Fransızca versiyonu lepetitjournal.com Istanbul elektronik gazetesinde 4 Ocak 2017 tarihinde yayınlandı
Uzun boylu, ince, dudaklarında daimi bir gülümsemeyle 20 yaşındaki Melad yarın üçüncü yaşamına başlayacak.
İlk hayatı Irakta idi. Musul'da dünyaya gelişinden birkaç hafta sonra ailesi Türkiye sınırına 120 km uzaklıktaki Irak Kürdistan'ında bulunan Zakho kentinde yaşamını sürdürmeye başladı ve 17 yıl boyunca da o kentte kaldı.

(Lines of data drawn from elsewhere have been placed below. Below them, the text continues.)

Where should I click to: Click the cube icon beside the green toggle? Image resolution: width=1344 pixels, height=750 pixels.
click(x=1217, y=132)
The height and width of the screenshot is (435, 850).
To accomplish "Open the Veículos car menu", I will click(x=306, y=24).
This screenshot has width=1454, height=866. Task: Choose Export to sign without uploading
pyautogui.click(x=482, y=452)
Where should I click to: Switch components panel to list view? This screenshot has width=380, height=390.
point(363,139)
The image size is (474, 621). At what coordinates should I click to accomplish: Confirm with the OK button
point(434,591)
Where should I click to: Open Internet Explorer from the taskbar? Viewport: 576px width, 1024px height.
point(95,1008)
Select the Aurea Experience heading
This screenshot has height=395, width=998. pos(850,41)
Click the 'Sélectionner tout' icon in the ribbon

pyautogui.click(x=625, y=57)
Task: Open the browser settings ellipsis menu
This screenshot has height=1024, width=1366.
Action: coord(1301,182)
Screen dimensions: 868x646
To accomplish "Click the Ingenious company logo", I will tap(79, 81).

Oranın her şeyi farklıydı; dili, kültürü, idari yapısı.Lisede 11.sınıfa kadar okudu (sistem Türkiye'deki gibi) ama eğitimine devam etmek istemedi zira eğitim sonunda verilen diploma Arapça olmayıp Kürtçe dilindeydi; oysa orada öyle bir eğitim temeliyle başarılı olmak maalesef imkansız. Babası araba tamircisi idi. Kendisine ait büyük bir tamir atölyesi ve ayrıca iki konutu bulunuyordu.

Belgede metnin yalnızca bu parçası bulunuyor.